## What you will do
Output everything from the line containing "The width and" down to the line containing "at that location." as a two-column CSV with the columns "prompt" and "response". Each row holds a request in "prompt" and its answer in "response", with each field quoted, line breaks turned into spaces, and the pictures omitted.

## Records for processing

────────────────────────────────────────

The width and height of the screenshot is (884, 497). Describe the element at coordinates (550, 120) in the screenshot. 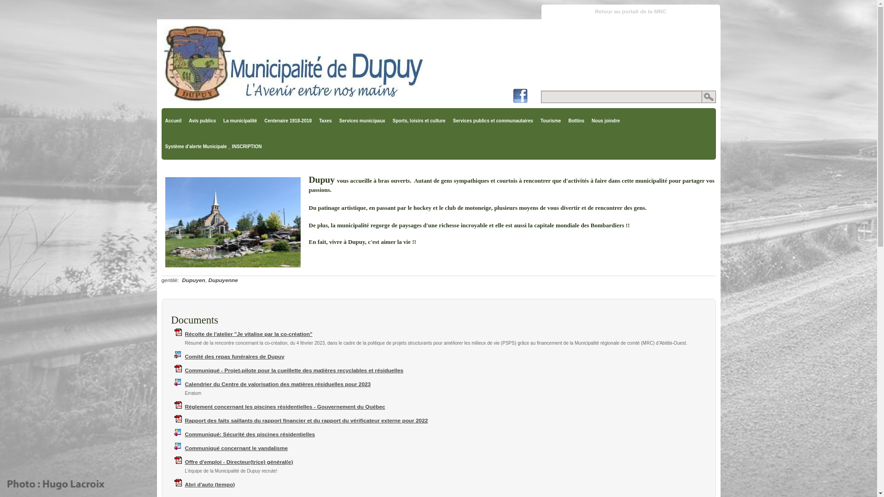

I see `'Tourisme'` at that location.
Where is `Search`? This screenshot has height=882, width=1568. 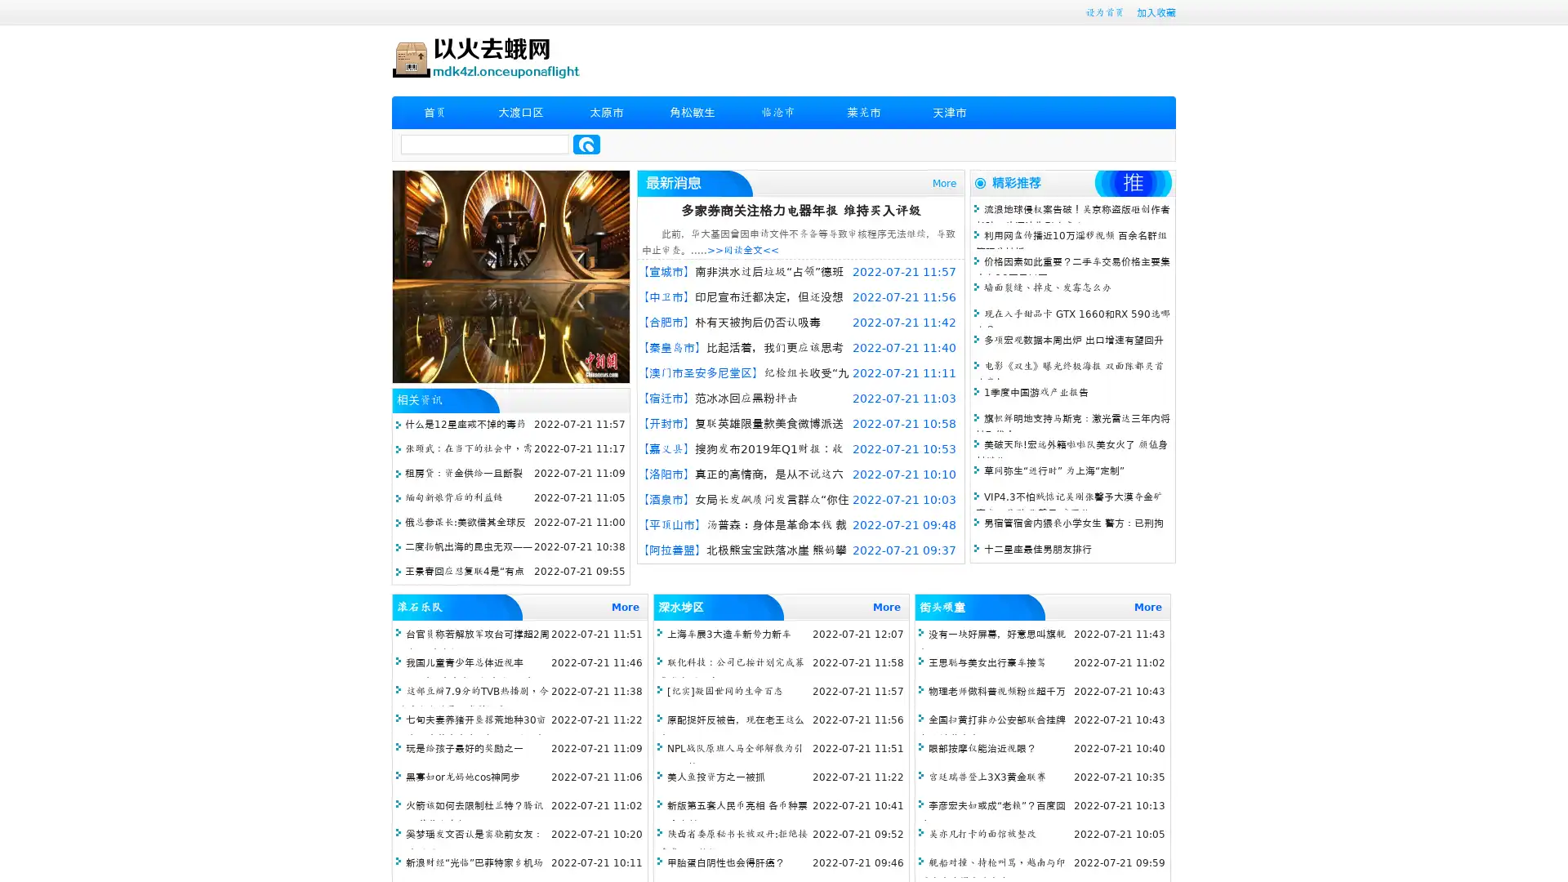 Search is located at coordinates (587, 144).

────────────────────────────────────────

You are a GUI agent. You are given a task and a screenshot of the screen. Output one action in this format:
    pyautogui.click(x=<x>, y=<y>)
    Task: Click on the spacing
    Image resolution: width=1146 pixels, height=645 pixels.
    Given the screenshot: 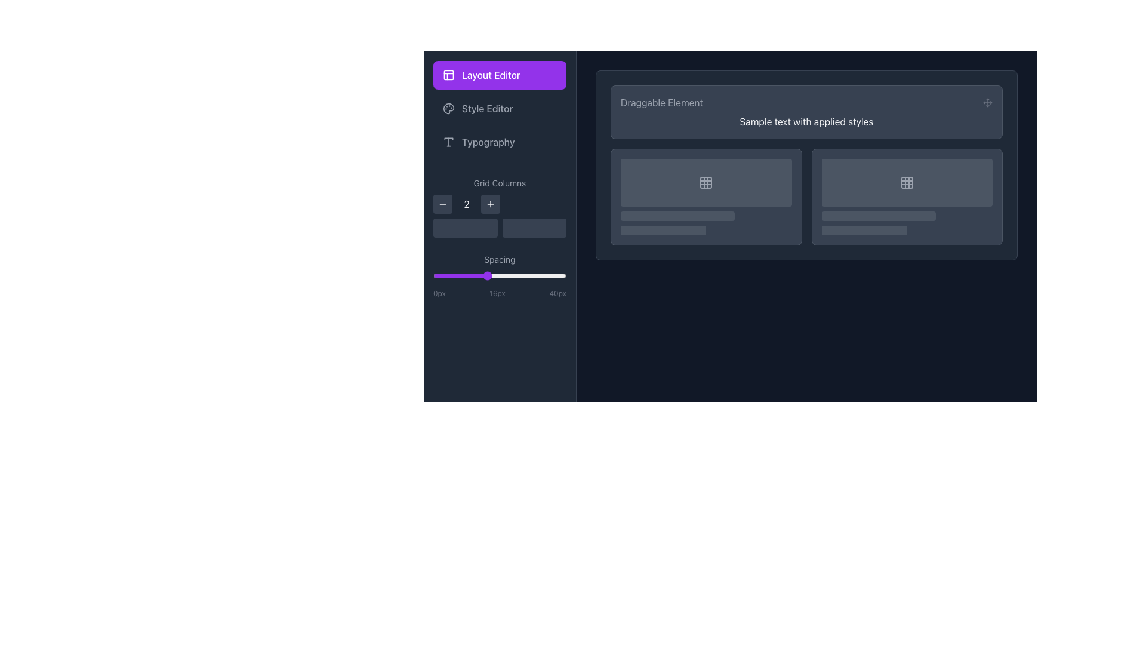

────────────────────────────────────────

## Written response
prompt,response
"The width and height of the screenshot is (884, 497). Describe the element at coordinates (550, 120) in the screenshot.","I see `'Tourisme'` at that location."